Pixel coordinate grounding data
######

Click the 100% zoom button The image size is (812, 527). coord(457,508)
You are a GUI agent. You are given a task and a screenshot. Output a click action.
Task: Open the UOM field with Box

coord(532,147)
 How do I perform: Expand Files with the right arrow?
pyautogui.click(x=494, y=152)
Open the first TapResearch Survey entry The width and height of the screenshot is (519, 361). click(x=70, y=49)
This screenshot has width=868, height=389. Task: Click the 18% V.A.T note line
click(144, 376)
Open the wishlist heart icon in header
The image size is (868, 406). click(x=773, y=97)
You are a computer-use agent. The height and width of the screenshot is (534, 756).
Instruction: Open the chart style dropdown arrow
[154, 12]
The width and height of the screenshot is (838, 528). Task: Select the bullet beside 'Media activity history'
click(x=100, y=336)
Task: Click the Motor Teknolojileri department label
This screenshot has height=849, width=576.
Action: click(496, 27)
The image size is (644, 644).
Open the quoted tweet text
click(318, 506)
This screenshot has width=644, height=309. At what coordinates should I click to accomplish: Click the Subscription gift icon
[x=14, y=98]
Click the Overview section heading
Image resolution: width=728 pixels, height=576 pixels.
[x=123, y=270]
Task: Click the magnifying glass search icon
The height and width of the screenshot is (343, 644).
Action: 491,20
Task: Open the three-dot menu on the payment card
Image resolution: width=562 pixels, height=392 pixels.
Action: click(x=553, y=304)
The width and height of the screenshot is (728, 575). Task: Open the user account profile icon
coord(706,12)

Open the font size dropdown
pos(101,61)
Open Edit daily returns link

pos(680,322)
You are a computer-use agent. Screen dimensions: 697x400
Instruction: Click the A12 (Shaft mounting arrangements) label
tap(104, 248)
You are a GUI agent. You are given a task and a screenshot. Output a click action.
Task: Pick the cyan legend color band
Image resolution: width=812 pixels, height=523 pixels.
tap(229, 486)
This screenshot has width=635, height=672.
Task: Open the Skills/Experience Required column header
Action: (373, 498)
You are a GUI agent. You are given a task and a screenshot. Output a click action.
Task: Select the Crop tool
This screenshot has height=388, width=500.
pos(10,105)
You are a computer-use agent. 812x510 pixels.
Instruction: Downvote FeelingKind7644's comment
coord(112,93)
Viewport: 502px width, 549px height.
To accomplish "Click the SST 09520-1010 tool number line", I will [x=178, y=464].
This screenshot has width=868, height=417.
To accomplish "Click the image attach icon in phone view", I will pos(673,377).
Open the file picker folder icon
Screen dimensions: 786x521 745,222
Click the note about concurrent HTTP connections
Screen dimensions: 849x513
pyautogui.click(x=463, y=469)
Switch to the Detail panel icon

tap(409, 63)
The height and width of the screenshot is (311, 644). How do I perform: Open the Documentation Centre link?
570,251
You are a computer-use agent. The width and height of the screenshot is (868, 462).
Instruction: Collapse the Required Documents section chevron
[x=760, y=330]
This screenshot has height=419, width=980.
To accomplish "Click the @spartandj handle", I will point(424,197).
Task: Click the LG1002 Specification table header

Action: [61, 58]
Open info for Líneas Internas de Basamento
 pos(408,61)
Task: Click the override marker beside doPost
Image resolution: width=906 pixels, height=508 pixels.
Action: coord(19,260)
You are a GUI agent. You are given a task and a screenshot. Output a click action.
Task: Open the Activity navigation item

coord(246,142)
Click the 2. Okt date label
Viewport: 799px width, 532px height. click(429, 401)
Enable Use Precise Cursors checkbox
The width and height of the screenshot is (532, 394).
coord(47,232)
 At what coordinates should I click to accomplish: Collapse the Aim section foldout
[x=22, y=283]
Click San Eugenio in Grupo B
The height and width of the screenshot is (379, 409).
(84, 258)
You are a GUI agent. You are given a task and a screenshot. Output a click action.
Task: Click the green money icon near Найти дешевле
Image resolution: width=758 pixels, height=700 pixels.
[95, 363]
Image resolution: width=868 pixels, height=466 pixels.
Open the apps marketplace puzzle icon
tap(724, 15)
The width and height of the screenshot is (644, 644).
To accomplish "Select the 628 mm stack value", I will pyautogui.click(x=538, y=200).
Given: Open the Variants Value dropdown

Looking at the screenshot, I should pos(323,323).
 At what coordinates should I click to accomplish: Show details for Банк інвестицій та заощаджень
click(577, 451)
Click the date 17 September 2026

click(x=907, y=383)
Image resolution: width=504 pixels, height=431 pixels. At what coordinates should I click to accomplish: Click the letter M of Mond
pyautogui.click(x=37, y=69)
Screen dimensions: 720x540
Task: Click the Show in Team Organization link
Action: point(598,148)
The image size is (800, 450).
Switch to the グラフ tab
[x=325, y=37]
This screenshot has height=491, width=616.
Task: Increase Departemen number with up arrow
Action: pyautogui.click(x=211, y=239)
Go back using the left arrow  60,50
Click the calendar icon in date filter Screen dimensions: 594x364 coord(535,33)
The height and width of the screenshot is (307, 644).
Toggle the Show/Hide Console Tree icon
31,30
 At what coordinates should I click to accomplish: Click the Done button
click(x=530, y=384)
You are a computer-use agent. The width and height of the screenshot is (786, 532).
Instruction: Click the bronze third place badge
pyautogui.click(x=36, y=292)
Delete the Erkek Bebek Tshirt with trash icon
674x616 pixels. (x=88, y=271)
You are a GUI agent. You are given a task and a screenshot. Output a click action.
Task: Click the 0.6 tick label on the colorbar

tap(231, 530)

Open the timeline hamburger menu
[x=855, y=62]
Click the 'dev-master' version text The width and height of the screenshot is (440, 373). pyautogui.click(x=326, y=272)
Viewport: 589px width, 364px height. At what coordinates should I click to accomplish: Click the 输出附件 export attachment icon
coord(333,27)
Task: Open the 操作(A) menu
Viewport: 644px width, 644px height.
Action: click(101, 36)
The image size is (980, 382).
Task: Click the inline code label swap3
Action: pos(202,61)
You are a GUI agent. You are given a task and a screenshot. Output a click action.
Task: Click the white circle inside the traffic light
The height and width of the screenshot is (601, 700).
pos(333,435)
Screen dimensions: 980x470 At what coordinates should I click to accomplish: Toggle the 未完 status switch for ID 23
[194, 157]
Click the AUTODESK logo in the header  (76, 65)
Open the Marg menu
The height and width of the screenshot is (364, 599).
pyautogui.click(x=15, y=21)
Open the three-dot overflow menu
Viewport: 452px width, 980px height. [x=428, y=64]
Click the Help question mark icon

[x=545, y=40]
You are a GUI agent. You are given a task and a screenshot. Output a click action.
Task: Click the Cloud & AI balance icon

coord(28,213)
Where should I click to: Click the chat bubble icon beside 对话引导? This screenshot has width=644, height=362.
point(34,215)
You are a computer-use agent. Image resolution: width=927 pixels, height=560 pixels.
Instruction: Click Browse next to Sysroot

######

TASK
Would you mind giving all the records again exactly?

ANSWER AREA
Click the 100% zoom button The image size is (812, 527). coord(457,508)
You are a GUI agent. You are given a task and a screenshot. Output a click action.
Task: Open the UOM field with Box

coord(532,147)
 How do I perform: Expand Files with the right arrow?
pyautogui.click(x=494, y=152)
Open the first TapResearch Survey entry The width and height of the screenshot is (519, 361). click(x=70, y=49)
This screenshot has width=868, height=389. Task: Click the 18% V.A.T note line
click(144, 376)
Open the wishlist heart icon in header
The image size is (868, 406). click(x=773, y=97)
You are a computer-use agent. The height and width of the screenshot is (534, 756).
Instruction: Open the chart style dropdown arrow
[154, 12]
The width and height of the screenshot is (838, 528). Task: Select the bullet beside 'Media activity history'
click(x=100, y=336)
Task: Click the Motor Teknolojileri department label
This screenshot has height=849, width=576.
Action: click(496, 27)
The image size is (644, 644).
Open the quoted tweet text
click(318, 506)
This screenshot has width=644, height=309. At what coordinates should I click to accomplish: Click the Subscription gift icon
[x=14, y=98]
Click the Overview section heading
Image resolution: width=728 pixels, height=576 pixels.
[x=123, y=270]
Task: Click the magnifying glass search icon
The height and width of the screenshot is (343, 644).
Action: 491,20
Task: Open the three-dot menu on the payment card
Image resolution: width=562 pixels, height=392 pixels.
Action: click(x=553, y=304)
The width and height of the screenshot is (728, 575). Task: Open the user account profile icon
coord(706,12)

Open the font size dropdown
pos(101,61)
Open Edit daily returns link

pos(680,322)
You are a computer-use agent. Screen dimensions: 697x400
Instruction: Click the A12 (Shaft mounting arrangements) label
tap(104, 248)
You are a GUI agent. You are given a task and a screenshot. Output a click action.
Task: Pick the cyan legend color band
Image resolution: width=812 pixels, height=523 pixels.
tap(229, 486)
This screenshot has width=635, height=672.
Task: Open the Skills/Experience Required column header
Action: (373, 498)
You are a GUI agent. You are given a task and a screenshot. Output a click action.
Task: Select the Crop tool
This screenshot has height=388, width=500.
pos(10,105)
You are a computer-use agent. 812x510 pixels.
Instruction: Downvote FeelingKind7644's comment
coord(112,93)
Viewport: 502px width, 549px height.
To accomplish "Click the SST 09520-1010 tool number line", I will [x=178, y=464].
This screenshot has width=868, height=417.
To accomplish "Click the image attach icon in phone view", I will pos(673,377).
Open the file picker folder icon
Screen dimensions: 786x521 745,222
Click the note about concurrent HTTP connections
Screen dimensions: 849x513
pyautogui.click(x=463, y=469)
Switch to the Detail panel icon

tap(409, 63)
The height and width of the screenshot is (311, 644). How do I perform: Open the Documentation Centre link?
570,251
You are a computer-use agent. The width and height of the screenshot is (868, 462).
Instruction: Collapse the Required Documents section chevron
[x=760, y=330]
This screenshot has height=419, width=980.
To accomplish "Click the @spartandj handle", I will point(424,197).
Task: Click the LG1002 Specification table header

Action: [61, 58]
Open info for Líneas Internas de Basamento
 pos(408,61)
Task: Click the override marker beside doPost
Image resolution: width=906 pixels, height=508 pixels.
Action: coord(19,260)
You are a GUI agent. You are given a task and a screenshot. Output a click action.
Task: Open the Activity navigation item

coord(246,142)
Click the 2. Okt date label
Viewport: 799px width, 532px height. click(429, 401)
Enable Use Precise Cursors checkbox
The width and height of the screenshot is (532, 394).
coord(47,232)
 At what coordinates should I click to accomplish: Collapse the Aim section foldout
[x=22, y=283]
Click San Eugenio in Grupo B
The height and width of the screenshot is (379, 409).
(84, 258)
You are a GUI agent. You are given a task and a screenshot. Output a click action.
Task: Click the green money icon near Найти дешевле
Image resolution: width=758 pixels, height=700 pixels.
[95, 363]
Image resolution: width=868 pixels, height=466 pixels.
Open the apps marketplace puzzle icon
tap(724, 15)
The width and height of the screenshot is (644, 644).
To accomplish "Select the 628 mm stack value", I will pyautogui.click(x=538, y=200).
Given: Open the Variants Value dropdown

Looking at the screenshot, I should pos(323,323).
 At what coordinates should I click to accomplish: Show details for Банк інвестицій та заощаджень
click(577, 451)
Click the date 17 September 2026

click(x=907, y=383)
Image resolution: width=504 pixels, height=431 pixels. At what coordinates should I click to accomplish: Click the letter M of Mond
pyautogui.click(x=37, y=69)
Screen dimensions: 720x540
Task: Click the Show in Team Organization link
Action: point(598,148)
The image size is (800, 450).
Switch to the グラフ tab
[x=325, y=37]
This screenshot has height=491, width=616.
Task: Increase Departemen number with up arrow
Action: pyautogui.click(x=211, y=239)
Go back using the left arrow  60,50
Click the calendar icon in date filter Screen dimensions: 594x364 coord(535,33)
The height and width of the screenshot is (307, 644).
Toggle the Show/Hide Console Tree icon
31,30
 At what coordinates should I click to accomplish: Click the Done button
click(x=530, y=384)
You are a computer-use agent. The width and height of the screenshot is (786, 532).
Instruction: Click the bronze third place badge
pyautogui.click(x=36, y=292)
Delete the Erkek Bebek Tshirt with trash icon
674x616 pixels. (x=88, y=271)
You are a GUI agent. You are given a task and a screenshot. Output a click action.
Task: Click the 0.6 tick label on the colorbar

tap(231, 530)

Open the timeline hamburger menu
[x=855, y=62]
Click the 'dev-master' version text The width and height of the screenshot is (440, 373). pyautogui.click(x=326, y=272)
Viewport: 589px width, 364px height. At what coordinates should I click to accomplish: Click the 输出附件 export attachment icon
coord(333,27)
Task: Open the 操作(A) menu
Viewport: 644px width, 644px height.
Action: click(101, 36)
The image size is (980, 382).
Task: Click the inline code label swap3
Action: pos(202,61)
You are a GUI agent. You are given a task and a screenshot. Output a click action.
Task: Click the white circle inside the traffic light
The height and width of the screenshot is (601, 700).
pos(333,435)
Screen dimensions: 980x470 At what coordinates should I click to accomplish: Toggle the 未完 status switch for ID 23
[194, 157]
Click the AUTODESK logo in the header  (76, 65)
Open the Marg menu
The height and width of the screenshot is (364, 599).
pyautogui.click(x=15, y=21)
Open the three-dot overflow menu
Viewport: 452px width, 980px height. [x=428, y=64]
Click the Help question mark icon

[x=545, y=40]
You are a GUI agent. You are given a task and a screenshot. Output a click action.
Task: Click the Cloud & AI balance icon

coord(28,213)
Where should I click to: Click the chat bubble icon beside 对话引导? This screenshot has width=644, height=362.
point(34,215)
You are a computer-use agent. Image resolution: width=927 pixels, height=560 pixels.
Instruction: Click Browse next to Sysroot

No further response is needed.